In 1967, there was talk of a side-by-side stadium plan, for either Hamburg or Amherst, that even studies on traffic flows. That same year, a familiar site was in the mix. It was called the Crossroads Site then, it is the same Old First Ward location a lot of people have pushed today. 

Then in 1968 there was a push for a stadium at the corner of Genesee and Transit. A lot of ideas and public opinion, pushed in large part by the merger in big league football, says John Boutet of the Buffalo Sports Hall of Fame. 

"It dates back to 1966 when the American Football League and the National Football League signed the merger agreement," said Boutet. "And quite simply, they stated that every team had to have a 50,000 minimum seating capacity, of which Buffalo did not have that."

Boutet added that the new league put major pressure on Buffalo Bills owner Ralph Wilson. The power play was on, with an implied threat to move the team to the west coast if he didn't get a replacement for the aging War Memorial Stadium, lovingly known as The Rockpile. 

"They knew that there was no more adding on to The Rockpile, the place was starting to show its age and the National Football League said, 'Ralph Wilson you need a new stadium, whether it's in Buffalo, whether it's in Seattle, somewhere you need to build a new stadium,'" Boutet said.

The plan that probably got the most traction, before falling to the wayside, were 1970 designs for a dome in Lancaster.
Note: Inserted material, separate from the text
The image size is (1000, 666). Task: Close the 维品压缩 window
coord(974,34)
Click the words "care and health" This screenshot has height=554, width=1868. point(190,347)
It was a project that Erie County backed out of when it went way over-budget, leading to a decades-long lawsuit, and the stadium being built in Orchard Park. 

Boutet says, that move also took another opportunity off the table. 

"In the late '60s and early '70s  Major League Baseball was looking to expand and they had told the representatives in Buffalo that they would be getting the Washington Senator franchise if that dome in Lancaster would be built," Boutet said. "When that fell through, the Senators ended up moving to Texas and are now the Texas Rangers."

Another 'what if' in Buffalo sports history, filed away in the Unknown Stories of WNY.